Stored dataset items
· · ·

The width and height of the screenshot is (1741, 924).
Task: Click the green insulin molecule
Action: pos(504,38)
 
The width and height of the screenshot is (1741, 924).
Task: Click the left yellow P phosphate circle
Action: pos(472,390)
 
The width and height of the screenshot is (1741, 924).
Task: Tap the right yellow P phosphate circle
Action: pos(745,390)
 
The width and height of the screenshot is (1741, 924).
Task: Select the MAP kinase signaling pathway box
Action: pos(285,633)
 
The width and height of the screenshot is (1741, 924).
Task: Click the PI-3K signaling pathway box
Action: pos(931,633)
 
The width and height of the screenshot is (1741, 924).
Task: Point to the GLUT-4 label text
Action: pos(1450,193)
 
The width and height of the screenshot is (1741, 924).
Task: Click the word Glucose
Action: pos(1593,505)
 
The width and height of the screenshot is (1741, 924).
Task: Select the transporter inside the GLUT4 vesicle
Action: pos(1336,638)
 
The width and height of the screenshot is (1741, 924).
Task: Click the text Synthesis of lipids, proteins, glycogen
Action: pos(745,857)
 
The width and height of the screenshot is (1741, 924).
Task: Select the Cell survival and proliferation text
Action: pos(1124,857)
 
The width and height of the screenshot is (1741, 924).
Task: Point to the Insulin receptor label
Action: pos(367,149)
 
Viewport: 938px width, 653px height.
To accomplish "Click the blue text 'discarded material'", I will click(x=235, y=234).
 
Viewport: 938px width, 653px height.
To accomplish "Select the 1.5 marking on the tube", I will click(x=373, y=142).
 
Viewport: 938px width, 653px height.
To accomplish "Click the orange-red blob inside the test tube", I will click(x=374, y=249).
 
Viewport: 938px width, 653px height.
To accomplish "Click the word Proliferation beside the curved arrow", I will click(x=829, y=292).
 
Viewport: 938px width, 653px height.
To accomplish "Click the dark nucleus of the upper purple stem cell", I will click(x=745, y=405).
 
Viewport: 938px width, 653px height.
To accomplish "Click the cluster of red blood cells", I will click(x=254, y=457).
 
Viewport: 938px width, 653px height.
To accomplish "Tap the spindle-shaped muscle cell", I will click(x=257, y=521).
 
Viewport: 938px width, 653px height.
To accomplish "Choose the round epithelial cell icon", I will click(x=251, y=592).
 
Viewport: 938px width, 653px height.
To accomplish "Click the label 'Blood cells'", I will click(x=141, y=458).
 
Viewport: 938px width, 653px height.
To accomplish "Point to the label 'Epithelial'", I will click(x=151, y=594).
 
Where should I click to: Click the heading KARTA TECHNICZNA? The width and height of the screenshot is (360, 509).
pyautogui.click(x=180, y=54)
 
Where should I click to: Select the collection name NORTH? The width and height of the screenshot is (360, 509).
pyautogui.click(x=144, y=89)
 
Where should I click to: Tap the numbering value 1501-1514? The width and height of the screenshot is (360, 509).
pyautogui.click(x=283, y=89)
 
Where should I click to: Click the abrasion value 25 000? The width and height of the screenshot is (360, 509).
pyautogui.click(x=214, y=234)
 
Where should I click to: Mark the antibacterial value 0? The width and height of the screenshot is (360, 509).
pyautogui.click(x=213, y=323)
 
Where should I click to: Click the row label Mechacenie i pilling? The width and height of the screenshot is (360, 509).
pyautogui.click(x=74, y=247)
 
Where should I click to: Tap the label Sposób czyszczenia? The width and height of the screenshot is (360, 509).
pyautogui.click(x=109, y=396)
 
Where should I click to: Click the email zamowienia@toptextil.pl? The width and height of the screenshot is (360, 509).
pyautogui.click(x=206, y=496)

· · ·

■ Instructions for the task
Your response must consist of all the records, retyped exactly.

■ Task answer
The width and height of the screenshot is (1741, 924).
Task: Click the green insulin molecule
Action: pos(504,38)
 
The width and height of the screenshot is (1741, 924).
Task: Click the left yellow P phosphate circle
Action: pos(472,390)
 
The width and height of the screenshot is (1741, 924).
Task: Tap the right yellow P phosphate circle
Action: pos(745,390)
 
The width and height of the screenshot is (1741, 924).
Task: Select the MAP kinase signaling pathway box
Action: pos(285,633)
 
The width and height of the screenshot is (1741, 924).
Task: Click the PI-3K signaling pathway box
Action: pos(931,633)
 
The width and height of the screenshot is (1741, 924).
Task: Point to the GLUT-4 label text
Action: pos(1450,193)
 
The width and height of the screenshot is (1741, 924).
Task: Click the word Glucose
Action: pos(1593,505)
 
The width and height of the screenshot is (1741, 924).
Task: Select the transporter inside the GLUT4 vesicle
Action: pos(1336,638)
 
The width and height of the screenshot is (1741, 924).
Task: Click the text Synthesis of lipids, proteins, glycogen
Action: pos(745,857)
 
The width and height of the screenshot is (1741, 924).
Task: Select the Cell survival and proliferation text
Action: pos(1124,857)
 
The width and height of the screenshot is (1741, 924).
Task: Point to the Insulin receptor label
Action: pos(367,149)
 
Viewport: 938px width, 653px height.
To accomplish "Click the blue text 'discarded material'", I will click(x=235, y=234).
 
Viewport: 938px width, 653px height.
To accomplish "Select the 1.5 marking on the tube", I will click(x=373, y=142).
 
Viewport: 938px width, 653px height.
To accomplish "Click the orange-red blob inside the test tube", I will click(x=374, y=249).
 
Viewport: 938px width, 653px height.
To accomplish "Click the word Proliferation beside the curved arrow", I will click(x=829, y=292).
 
Viewport: 938px width, 653px height.
To accomplish "Click the dark nucleus of the upper purple stem cell", I will click(x=745, y=405).
 
Viewport: 938px width, 653px height.
To accomplish "Click the cluster of red blood cells", I will click(x=254, y=457).
 
Viewport: 938px width, 653px height.
To accomplish "Tap the spindle-shaped muscle cell", I will click(x=257, y=521).
 
Viewport: 938px width, 653px height.
To accomplish "Choose the round epithelial cell icon", I will click(x=251, y=592).
 
Viewport: 938px width, 653px height.
To accomplish "Click the label 'Blood cells'", I will click(x=141, y=458).
 
Viewport: 938px width, 653px height.
To accomplish "Point to the label 'Epithelial'", I will click(x=151, y=594).
 
Where should I click to: Click the heading KARTA TECHNICZNA? The width and height of the screenshot is (360, 509).
pyautogui.click(x=180, y=54)
 
Where should I click to: Select the collection name NORTH? The width and height of the screenshot is (360, 509).
pyautogui.click(x=144, y=89)
 
Where should I click to: Tap the numbering value 1501-1514? The width and height of the screenshot is (360, 509).
pyautogui.click(x=283, y=89)
 
Where should I click to: Click the abrasion value 25 000? The width and height of the screenshot is (360, 509).
pyautogui.click(x=214, y=234)
 
Where should I click to: Mark the antibacterial value 0? The width and height of the screenshot is (360, 509).
pyautogui.click(x=213, y=323)
 
Where should I click to: Click the row label Mechacenie i pilling? The width and height of the screenshot is (360, 509).
pyautogui.click(x=74, y=247)
 
Where should I click to: Tap the label Sposób czyszczenia? The width and height of the screenshot is (360, 509).
pyautogui.click(x=109, y=396)
 
Where should I click to: Click the email zamowienia@toptextil.pl? The width and height of the screenshot is (360, 509).
pyautogui.click(x=206, y=496)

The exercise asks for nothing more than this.